Cosa sarebbe il Natale napoletano senza capitone? E la cucina giapponese senza unagi, l’anguilla japonica tipica delle acque giapponesi, che con la sua carne grassa e gustosa rende indimenticabili nigiri e preparazioni come l’unadon? E ancora, come rinunciare alle anguille marinate delle valli di Comacchio, o a quelle arrostite sugli spiedoni che si possono assaggiare negli indirizzi più veraci della Sardegna? Protagonista di tanta cucina regionale, e sempre più apprezzata come ingrediente di pregio dagli chef di tutto il mondo, l’anguilla europea (e la sua controparte femminile, il capitone, i cui esemplari sono più grandi e carnosi) è però adesso messa a rischio di estinzione da una serie di cause che non hanno a che fare solo con la ristorazione ma che di certo richiedono un’attenzione maggiore nel suo utilizzo, evitando – almeno per il lasso di tempo necessario al ripopolamento degli stock ittici– di metterla in menu.

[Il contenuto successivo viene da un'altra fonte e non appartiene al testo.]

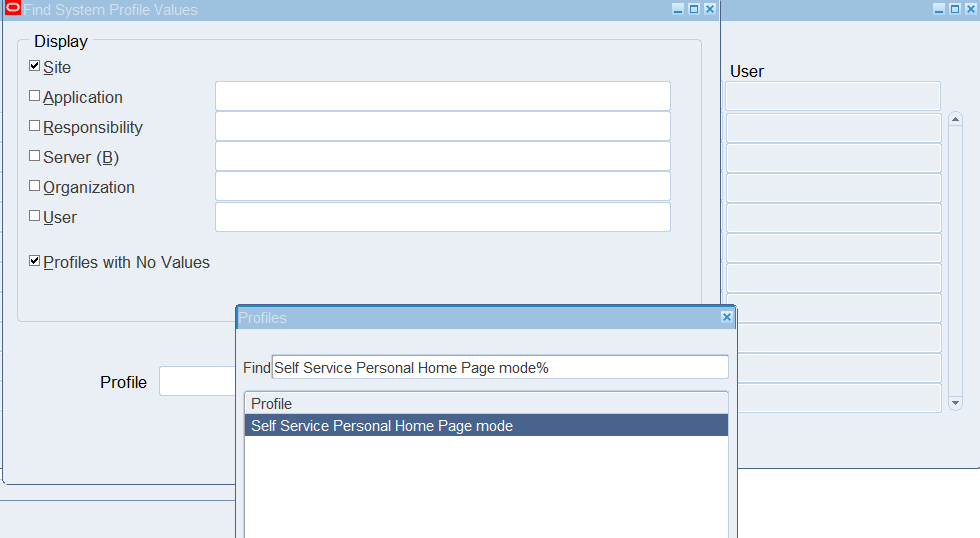Viewport: 980px width, 538px height.
Task: Click the Oracle icon in Find System Profile Values title
Action: tap(12, 8)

Questo pesce è stato infatti inserito dal 2018 nella lista rossa delle specie a rischio stilata dall’IUCN (Unione internazionale per la conservazione della natura), dopo l’allerta già data più volte negli ultimi 20 anni dagli scienziati europei del CIEM-Consiglio Internazionale per l’Esplorazione del Mare circa i fattori legati alla possibile scomparsa di questa specie, chiedendone la sospensione della pesca da tre anni a questa parte. Con un ciclo vitale lungo e complesso, che si estende su un periodo di circa 20 anni e prevede spostamenti e cambi di habitat tra acqua dolce e salata per la crescita e la riproduzione – rendendone anche difficile se non impossibile l’allevamento, che si limita a quello di esemplari giovani catturati in natura – l’anguilla è infatti messa in pericolo dall’inquinamento crescente degli ambienti marini, costieri e fluviali oltre allo sfruttamento a fini alimentari.

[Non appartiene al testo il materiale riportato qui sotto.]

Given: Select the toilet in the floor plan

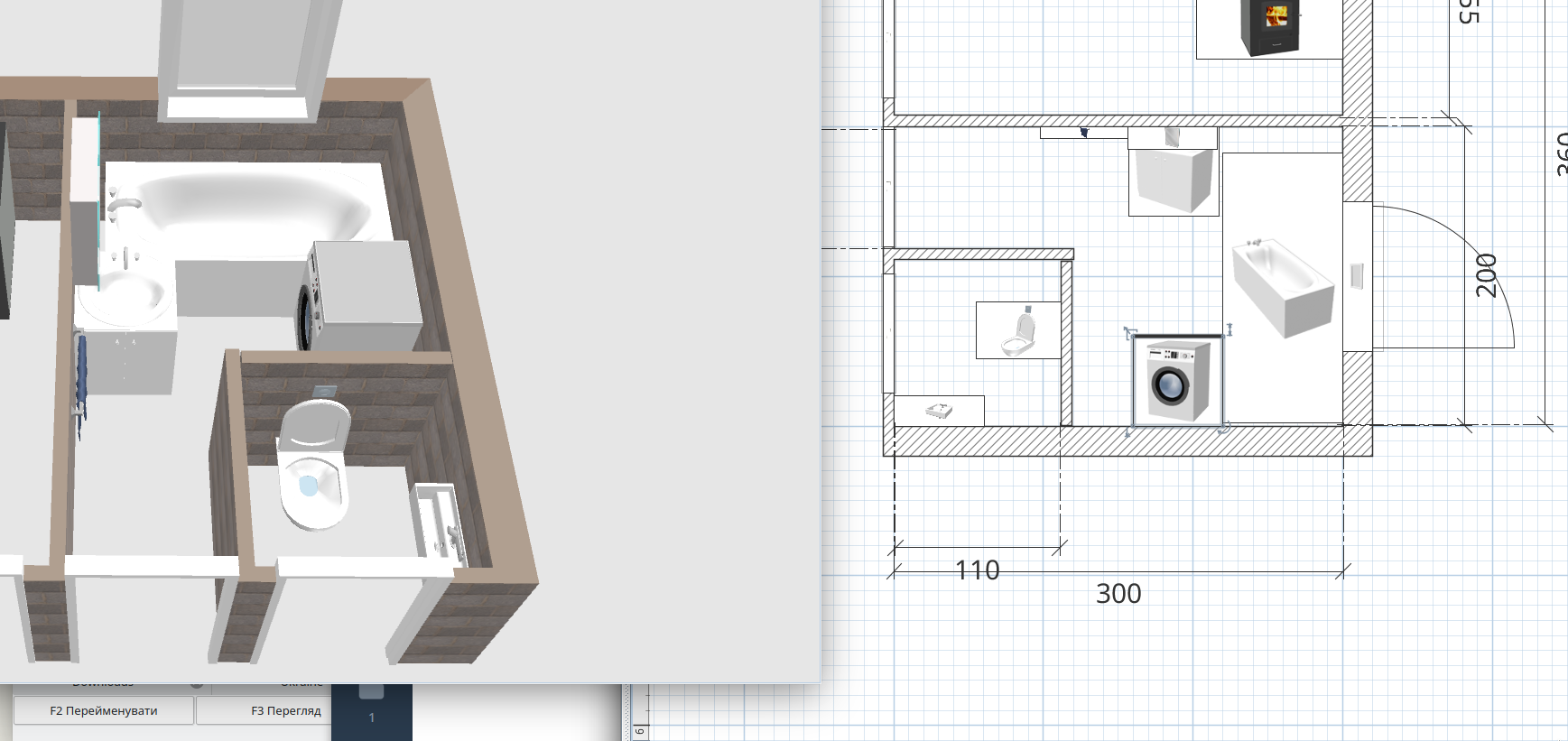Looking at the screenshot, I should click(1018, 330).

Secondo un documento diffuso nel 2022 – quando la petizione Power to the Eel, con un appello per la protezione dell’anguilla europea, ha raccolto oltre 40.000 firme ed è stata presentata da un gruppo di ONG al Commissario Virginijus Sinkevičius – la popolazione europea era ridotta a solo l’1-5% di quella originaria stimata: nonostante ciò, solo Irlanda e Slovenia ne avevano chiuso ogni tipi di pesca mentre nella maggior parte dei Paesi UE è ancora consentita (in alcuni casi anche a scopo ricreativo, mentre in Italia dal 2023 ne è vietata la pesca sportiva tutto l’anno).

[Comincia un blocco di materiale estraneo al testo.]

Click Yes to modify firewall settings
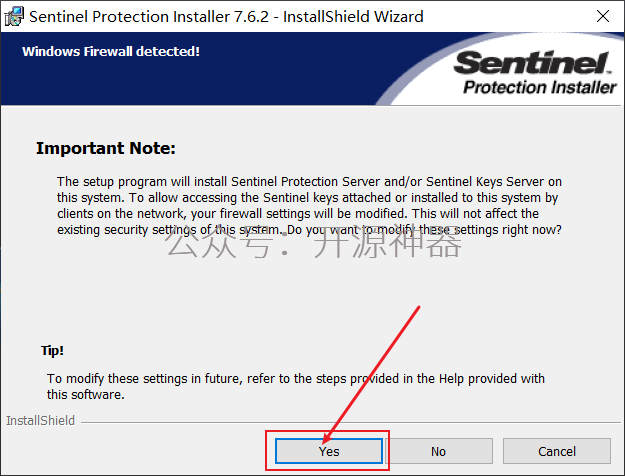Image resolution: width=625 pixels, height=476 pixels. pyautogui.click(x=329, y=451)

Adesso, anche la cucina ha deciso di fare la sua parte: il World Culinary Council di Relais & Châteaux – composto da 21 chef e presieduto da Mauro Colagreco – si è schierato al fianco di Ethic Ocean, ONG dal 2009 partner dell’associazione di cui è presidente Laurent Gardinier e molto attiva sui temi ambientali e della biodiversità marina, chiedendo ai 27 ministri dell’Unione Europea di ascoltare le raccomandazioni degli scienziati prendendo le misure necessarie per salvare questa specie. Dal canto loro, gli chef del World Culinary Council hanno eliminato l’anguilla dai menu dei loro ristoranti e adesso si rivolgono ai colleghi di tutto il mondo per fare altrettanto, sensibilizzando anche i clienti: «Se vedete l’anguilla nel menu di un ristorante, non ordinatela. Non esitate a dire al cameriere che siete sorpresi di vederla nel menu. Potete aggiungere che bisogna agire con urgenza su tutte le cause che hanno portato al declino di questa specie e che le parti interessate hanno ignorato per oltre 20 anni, come l’inquinamento agrochimico», esorta lo chef del Mirazur.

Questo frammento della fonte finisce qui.